Objective -> Rewrite the listing below as a JSON list of strings with one string per line. Skip blank lines and leave the pictures out.

Data for the task ->
****************
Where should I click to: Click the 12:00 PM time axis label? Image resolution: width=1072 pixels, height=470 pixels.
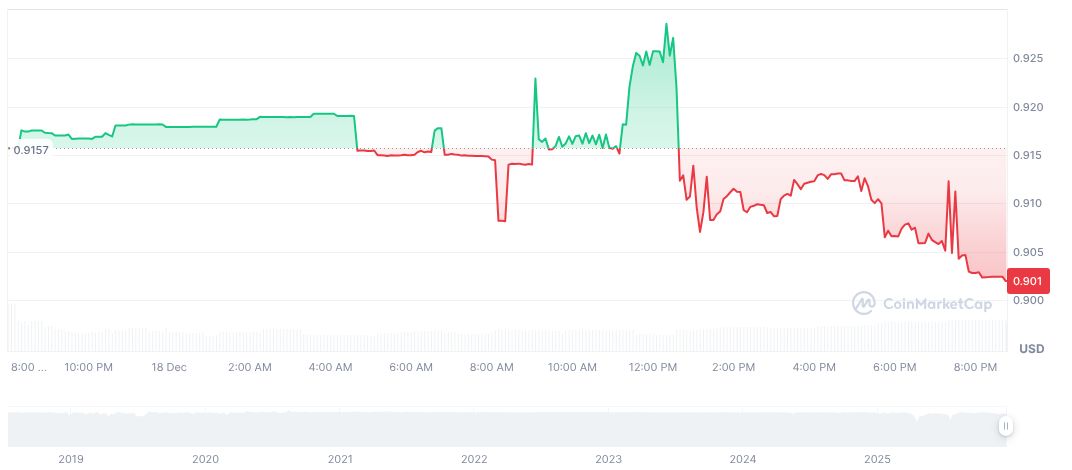pyautogui.click(x=653, y=367)
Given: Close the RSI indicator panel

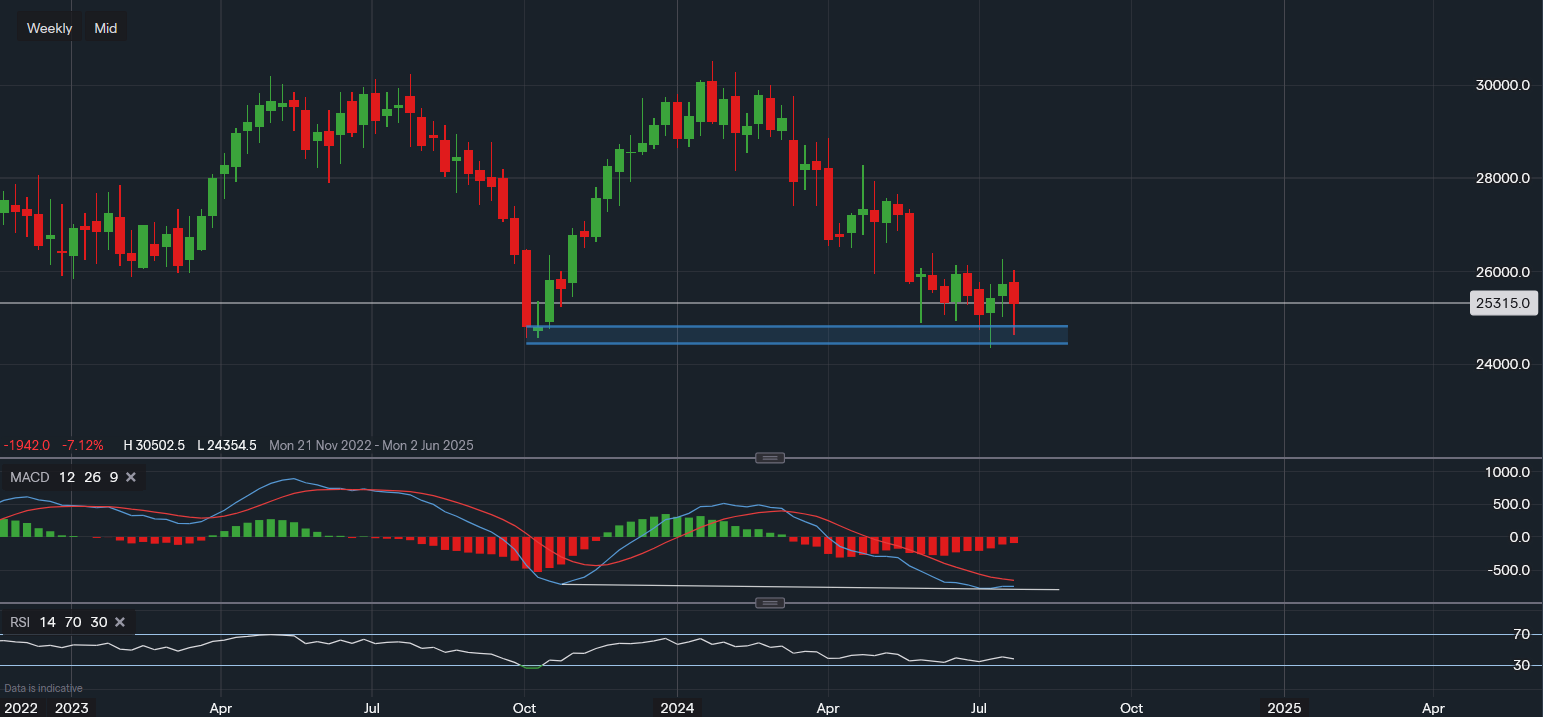Looking at the screenshot, I should 120,622.
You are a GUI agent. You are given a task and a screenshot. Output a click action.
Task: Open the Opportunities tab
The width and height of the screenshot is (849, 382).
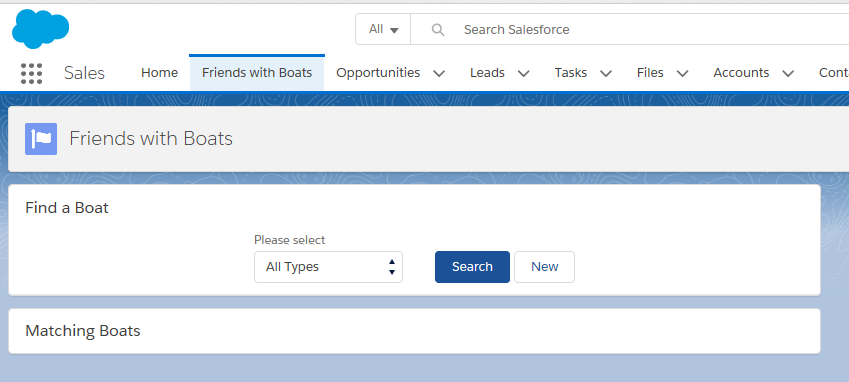[x=378, y=73]
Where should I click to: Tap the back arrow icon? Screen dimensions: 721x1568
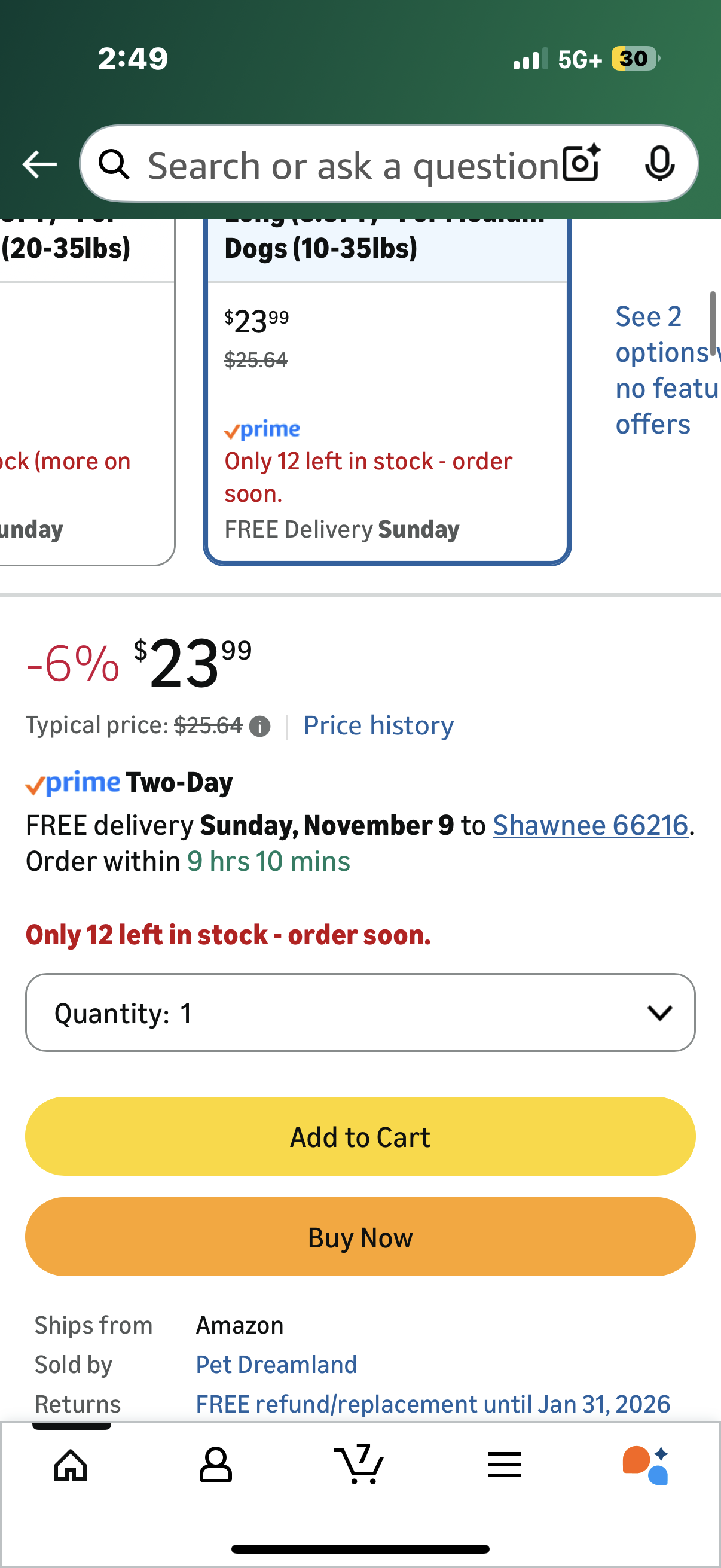[39, 164]
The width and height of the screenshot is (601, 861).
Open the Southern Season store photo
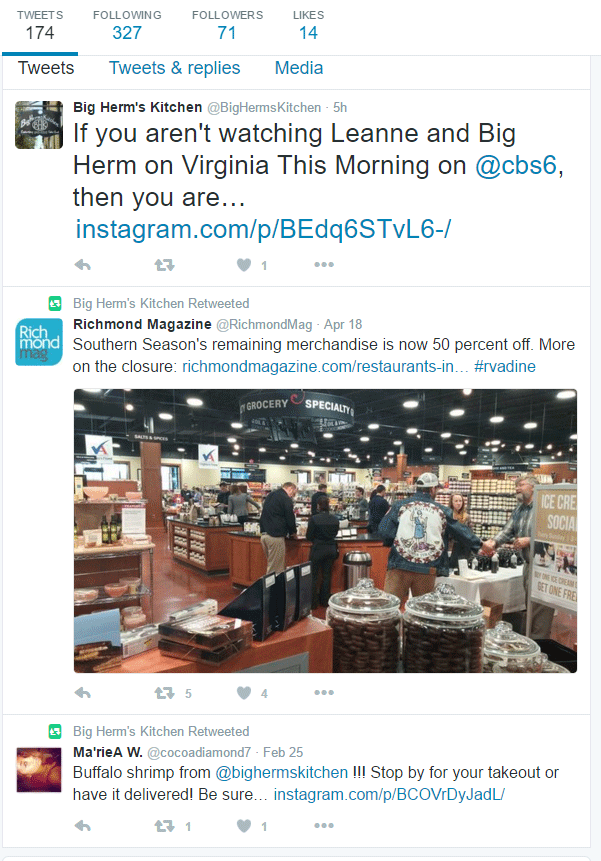[x=325, y=531]
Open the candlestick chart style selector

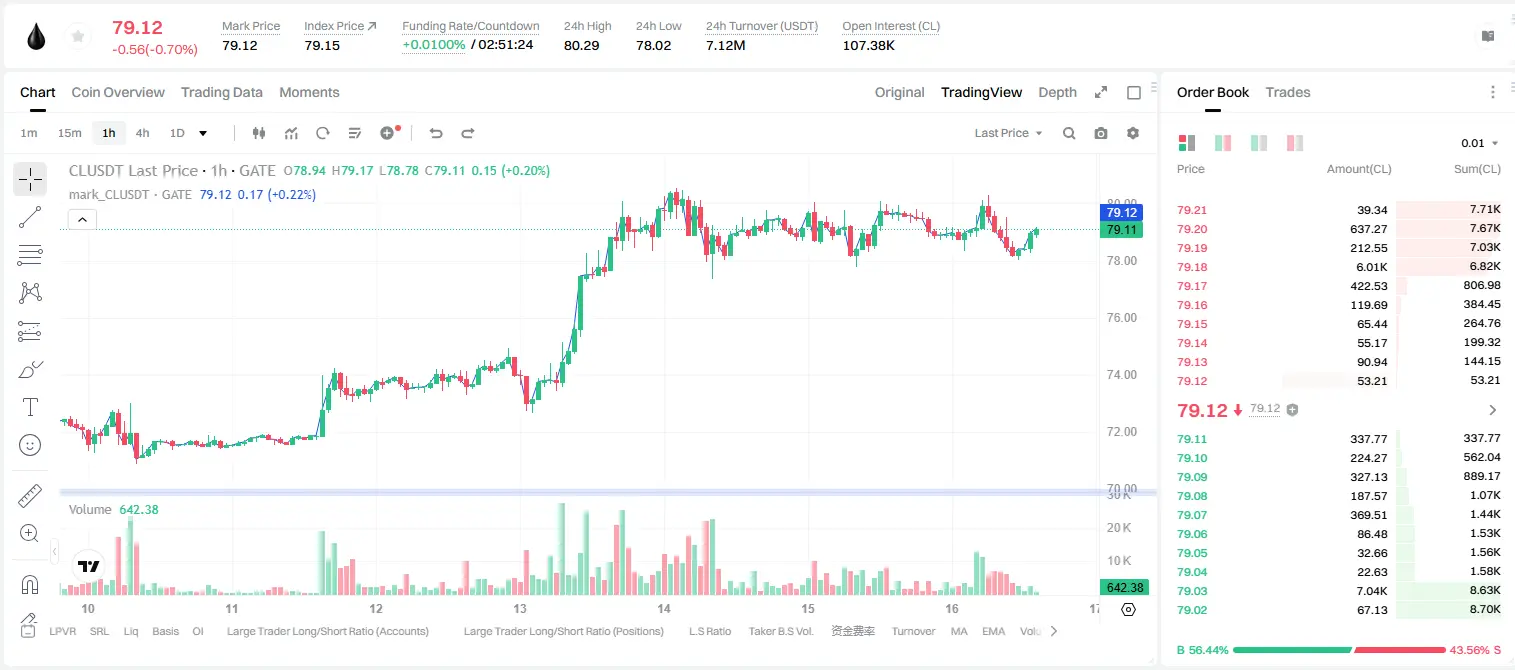click(259, 133)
****************
Response ->
[
  "Where should I click to: Click the 12:00 PM time axis label? Image resolution: width=1072 pixels, height=470 pixels.",
  "pyautogui.click(x=653, y=367)",
  "Given: Close the RSI indicator panel",
  "Looking at the screenshot, I should 120,622.",
  "You are a GUI agent. You are given a task and a screenshot. Output a click action.",
  "Task: Open the Opportunities tab",
  "The width and height of the screenshot is (849, 382).",
  "[x=378, y=73]",
  "Where should I click to: Tap the back arrow icon? Screen dimensions: 721x1568",
  "[39, 164]",
  "The width and height of the screenshot is (601, 861).",
  "Open the Southern Season store photo",
  "[x=325, y=531]",
  "Open the candlestick chart style selector",
  "click(259, 133)"
]